_TEXT SEGMENT_.
= = =
Environment Variables

Create a .env file in the root directory with the following variables:

# Google Cloud Configuration
GOOGLE_CLOUD_PROJECT_ID=your-gcp-project-id
GOOGLE_CLOUD_BIGQUERY_DATASET=your-bq-dataset-name

Alternatively

Google Cloud Setup

Create a Google Cloud Project
- Go to Google Cloud Console
- Create a new project or select an existing one
Enable BigQuery API
- Navigate to APIs & Services > Library
- Search for "BigQuery API" and enable it
Create Service Account
- Go to IAM & Admin > Service Accounts
- Create a new service account with BigQuery Admin role
- Download the JSON key file and save it as key.json in the project root
Set up BigQuery Dataset
- The scraper will automatically create the dataset and table if they don't exist
- Or manually create them in the BigQuery console

🚀 Usage

Command Line Arguments

The scraper supports various command line arguments:

# Make sure your virtual environment is activated
source .venv/bin/activate  # On Windows: .venv\Scripts\activate

python src/main.py [OPTIONS]

Available Options:

--category: Specify a category to scrape (default: all)
= = =
_DATASET_.
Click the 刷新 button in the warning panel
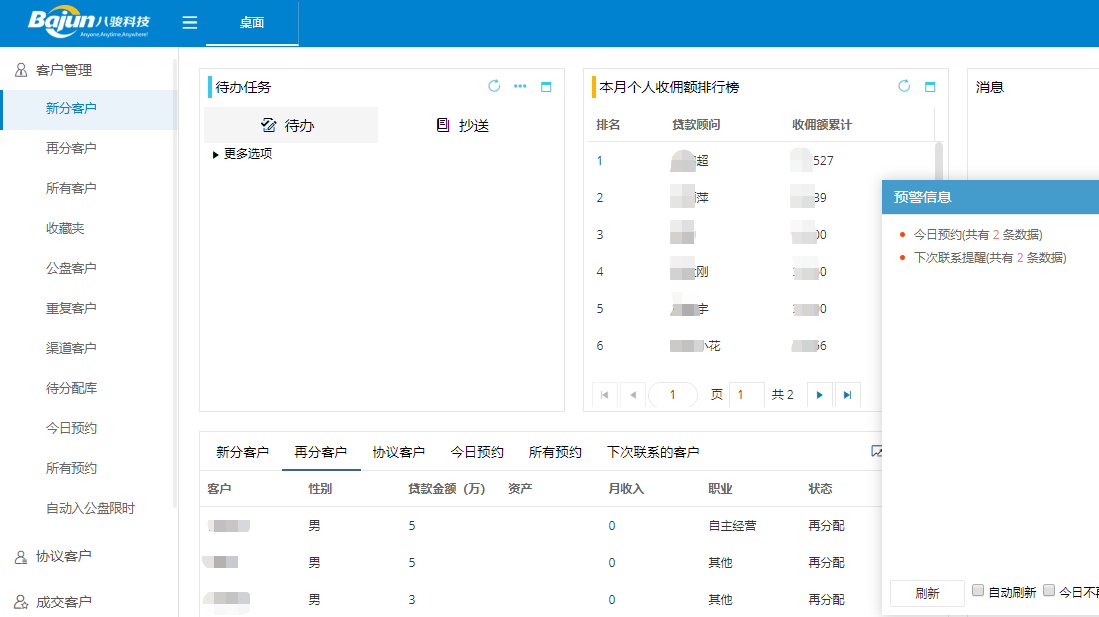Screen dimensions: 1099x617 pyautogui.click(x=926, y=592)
= = =
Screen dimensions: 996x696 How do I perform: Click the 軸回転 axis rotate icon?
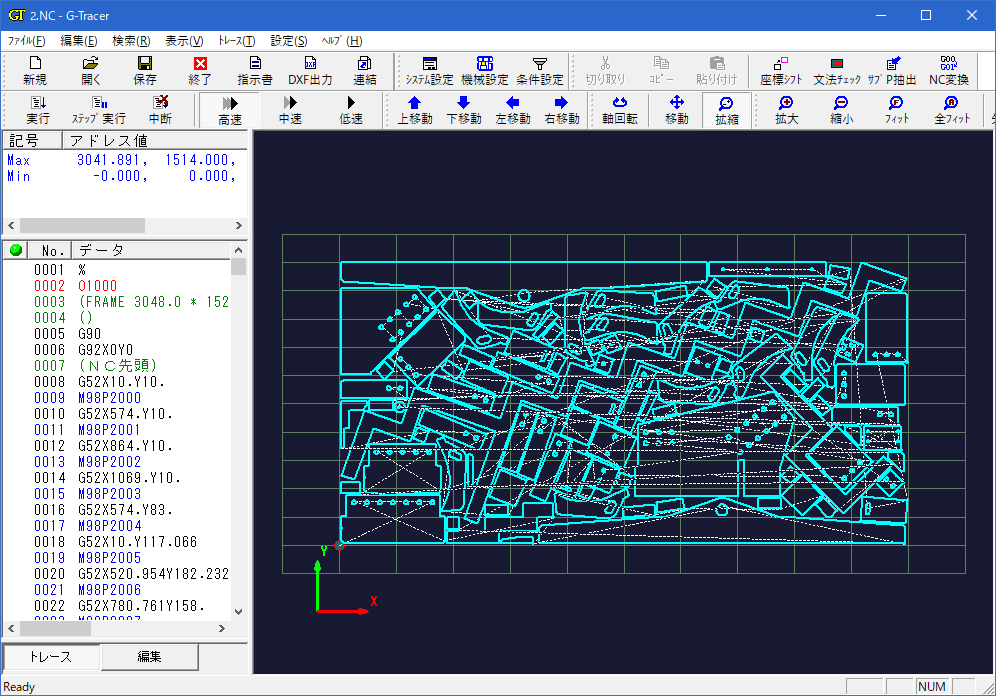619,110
= = =
_REQUIREMENTS_.
For each statement, say whether it agrees with the scraper setup text (yes or no) and quote the deciding words from that text:
(a) The service account is to be given the BigQuery Admin role.
(b) The BigQuery dataset and table must be created by hand before the scraper is run.
(c) If no category is specified, the scraper covers all categories.
Rely solely on the text; the material plays no part here.

_COMPLETE ANSWER_.
(a) Yes: "Create a new service account with BigQuery Admin role"
(b) No: "The scraper will automatically create the dataset and table if they don't exist"
(c) Yes: "--category: Specify a category to scrape (default: all)"